Hilft Ripple der Bank of England bei der Entwicklung der CBDC?
Am Montag, den 6. Februar, hat die Bank of England (BoE) ein Konsultationsdokument zum neuen digitalen Pfund (CBDC) veröffentlicht.

Am Montag, den 6. Februar, hat die Bank of England (BoE) ein Konsultationsdokument zum neuen digitalen Pfund (CBDC) veröffentlicht. In dem Dokument wird unter anderem die Kryptotechnologie von Ripple genannt.
Laut dem Dokument haben Ripple und die Bank of England in der Vergangenheit bereits ein gemeinsames Projekt abgeschlossen. Die Ergebnisse davon werden für die Entwicklung der CBDC Großbritanniens verwendet. In 2017 untersuchten die Bank of England und Ripple das Verhalten verschiedener Währungen und das synchrone Senden über verschiedene Systeme. Bei dieser Untersuchung wurden Ripple Connect und das Interledger-Protokoll verwendet.
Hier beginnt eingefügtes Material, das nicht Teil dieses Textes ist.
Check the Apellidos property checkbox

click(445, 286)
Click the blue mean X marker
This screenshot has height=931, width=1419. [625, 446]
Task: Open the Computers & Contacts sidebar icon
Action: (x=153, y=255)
Es bleibt jedoch abzuwarten, ob Ripple in Zukunft aktiv an der Entwicklung der britischen CBDC arbeiten wird. Das Krypto-Unternehmen wird nur zweimal in dem 116 Seiten langen Dokument erwähnt. Auch gibt es keine Reaktion oder Stellungnahme des Krypto-Unternehmens selbst. Die meisten Menschen sind nicht begeistert von der Einführung der CBDC.
Die Nachricht sorgt jedenfalls nicht für eine Reaktion auf XRP. Die Kryptowährung hat in den letzten 24 Stunden fast zwei Prozent verloren. Kürzlich kündigte Ripple eine Partnerschaft mit der montenegrinischen Regierung an. Montenegro arbeitet nämlich an einer Stablecoin, um die finanzielle Inklusion des Landes zu verbessern.
Inzwischen rechnet Großbritannien damit, die digitale Zentralbankwährung im Jahr 2030 einzuführen.